As we migrated the data, we had to have data validation, making sure there are no corruptions / missing data.
More challenges on the data validation aspects to take into consideration –
- The migrated cluster is a live cluster — so new data keeps been added to it and old data deleted
- With our internal Hadoop cluster, all tables are stored as files while on GCS they are stored as objects.
It was clear that we need to automate the process of data validation and build dashboards to help us monitor our progress.
We ended up implementing a process that creates two catalogs, one for the bare metal internal Hadoop cluster and one for the GCP environment, comparing those catalogs and alerting us to any differences.
This dashboard shows per table the files difference between the bare metal cluster and the cloud
In parallel to the data migration, we worked on building the Hadoop ecosystem on GCP, including the tables schemas with their partitions in Hive, our runtime data delivery systems adding new data to the GCP environment in parallel to the internal bare metal Hadoop cluster, our monitoring systems, data retention systems etc.
The new environment on GCP was finally ready and we were ready to migrate the workloads.
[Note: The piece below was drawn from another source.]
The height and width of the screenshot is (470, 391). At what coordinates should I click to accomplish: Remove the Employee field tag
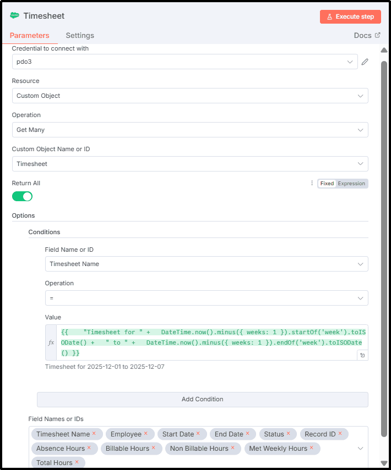146,434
Initially, we duplicated jobs to run in parallel on both clusters, making sure we complete validation and will not impact production work.
After a month of validation, parallel work and required adjustments we were able to decommission the in-house Research Cluster.
What we achieved in this journey
- Upgraded the technology
- Improve the utilization and gain the required elasticity we wanted
- Reduced the total cost
- Introduced new GCP tools and technologies
This amazing journey lasted for almost 6 months of focused work. As planned the first step was to use the same technologies that we had in the bare metal cluster but once we finished the migration to GCP we can now start planning how to further take advantage of the new opportunities that arise from leveraging GCP technologies and tools.